Federal ITC. 30% of total system cost as a federal tax credit, claimable on your federal return. Available through 2032.
What we'd suggest
For a typical New Jersey premium-suburb household: a 7–9 kW panels-only system. List price $15,000–25,000. After the 30% federal ITC, net $10,500–17,500. Battery is optional in NJ — the full retail net metering means panels-only economics still work well. Add battery only if you want backup power during outages or have time-of-use concerns.
Vetted installers in New Jersey
Garden State Solar Works
Mid-Atlantic Solar Partners
Where solar is harder in New Jersey
Most NJ homes work for solar.
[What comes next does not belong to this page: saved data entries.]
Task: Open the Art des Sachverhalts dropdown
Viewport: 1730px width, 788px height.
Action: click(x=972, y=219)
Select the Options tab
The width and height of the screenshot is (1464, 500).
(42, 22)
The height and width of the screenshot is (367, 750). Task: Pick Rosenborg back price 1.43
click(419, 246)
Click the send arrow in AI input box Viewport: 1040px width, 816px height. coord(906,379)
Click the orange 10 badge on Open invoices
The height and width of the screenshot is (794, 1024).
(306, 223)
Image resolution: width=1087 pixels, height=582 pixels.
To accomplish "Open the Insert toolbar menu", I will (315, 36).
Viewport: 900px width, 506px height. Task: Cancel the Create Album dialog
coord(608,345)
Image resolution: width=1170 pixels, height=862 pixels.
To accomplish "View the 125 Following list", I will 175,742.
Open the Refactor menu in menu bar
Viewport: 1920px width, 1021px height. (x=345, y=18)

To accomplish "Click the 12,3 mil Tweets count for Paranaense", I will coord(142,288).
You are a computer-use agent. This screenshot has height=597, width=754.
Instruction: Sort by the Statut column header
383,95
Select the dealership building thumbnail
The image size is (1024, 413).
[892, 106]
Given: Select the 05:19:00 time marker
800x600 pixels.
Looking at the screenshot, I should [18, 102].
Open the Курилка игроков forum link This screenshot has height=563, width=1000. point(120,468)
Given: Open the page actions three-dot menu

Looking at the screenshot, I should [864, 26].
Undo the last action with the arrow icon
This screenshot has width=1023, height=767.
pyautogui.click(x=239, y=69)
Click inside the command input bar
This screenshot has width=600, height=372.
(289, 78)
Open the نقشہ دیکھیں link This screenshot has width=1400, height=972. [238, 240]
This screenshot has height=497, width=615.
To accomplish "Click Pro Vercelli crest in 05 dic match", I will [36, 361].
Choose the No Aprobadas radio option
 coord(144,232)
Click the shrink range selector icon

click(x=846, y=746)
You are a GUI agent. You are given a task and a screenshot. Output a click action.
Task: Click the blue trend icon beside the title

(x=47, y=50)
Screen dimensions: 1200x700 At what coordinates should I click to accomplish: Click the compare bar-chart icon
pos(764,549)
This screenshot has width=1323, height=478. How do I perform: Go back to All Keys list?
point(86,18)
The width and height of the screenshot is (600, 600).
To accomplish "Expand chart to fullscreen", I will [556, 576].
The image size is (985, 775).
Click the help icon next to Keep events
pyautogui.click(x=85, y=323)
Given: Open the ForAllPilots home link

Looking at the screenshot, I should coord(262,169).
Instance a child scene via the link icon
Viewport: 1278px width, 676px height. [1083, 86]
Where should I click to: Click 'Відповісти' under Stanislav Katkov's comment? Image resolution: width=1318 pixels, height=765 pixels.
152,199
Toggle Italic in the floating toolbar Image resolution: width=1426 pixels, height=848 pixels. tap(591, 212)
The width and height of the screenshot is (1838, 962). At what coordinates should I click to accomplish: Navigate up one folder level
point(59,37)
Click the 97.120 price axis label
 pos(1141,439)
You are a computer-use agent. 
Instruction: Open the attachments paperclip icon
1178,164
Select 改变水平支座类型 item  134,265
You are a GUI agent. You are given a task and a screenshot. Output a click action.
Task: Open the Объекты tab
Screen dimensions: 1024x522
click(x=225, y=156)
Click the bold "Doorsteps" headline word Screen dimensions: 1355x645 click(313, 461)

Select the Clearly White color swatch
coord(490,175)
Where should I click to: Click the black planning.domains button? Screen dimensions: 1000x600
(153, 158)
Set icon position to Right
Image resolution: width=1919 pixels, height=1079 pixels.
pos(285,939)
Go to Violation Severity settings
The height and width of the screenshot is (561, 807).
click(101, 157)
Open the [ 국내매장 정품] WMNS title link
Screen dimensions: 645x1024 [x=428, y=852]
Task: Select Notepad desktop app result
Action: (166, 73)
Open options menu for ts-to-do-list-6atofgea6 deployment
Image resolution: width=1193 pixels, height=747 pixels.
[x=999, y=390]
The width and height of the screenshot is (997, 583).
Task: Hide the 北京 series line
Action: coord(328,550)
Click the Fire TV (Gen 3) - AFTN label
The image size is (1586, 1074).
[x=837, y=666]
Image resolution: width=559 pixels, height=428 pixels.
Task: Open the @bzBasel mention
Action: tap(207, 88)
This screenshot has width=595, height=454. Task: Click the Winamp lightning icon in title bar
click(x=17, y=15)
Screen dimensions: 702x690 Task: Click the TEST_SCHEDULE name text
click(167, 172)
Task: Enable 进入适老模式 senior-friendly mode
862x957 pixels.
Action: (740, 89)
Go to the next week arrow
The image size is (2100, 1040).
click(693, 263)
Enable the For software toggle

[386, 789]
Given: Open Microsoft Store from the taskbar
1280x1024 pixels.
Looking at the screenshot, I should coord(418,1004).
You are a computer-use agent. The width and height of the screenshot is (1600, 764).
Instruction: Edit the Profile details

The cases where it doesn't:
- Heavily wooded properties in the central and southern counties — full canopy shading kills production.
- Older slate roofs in historic Princeton, Westfield, and Montclair neighborhoods — slate is fragile and not all installers will work on it. Ask specifically.
- Strict HOAs — NJ has some restrictive associations that limit roof-facing installs. Marcus will flag it; the installer will navigate it.
- Renters and condo owners — same as everywhere, the install needs property ownership.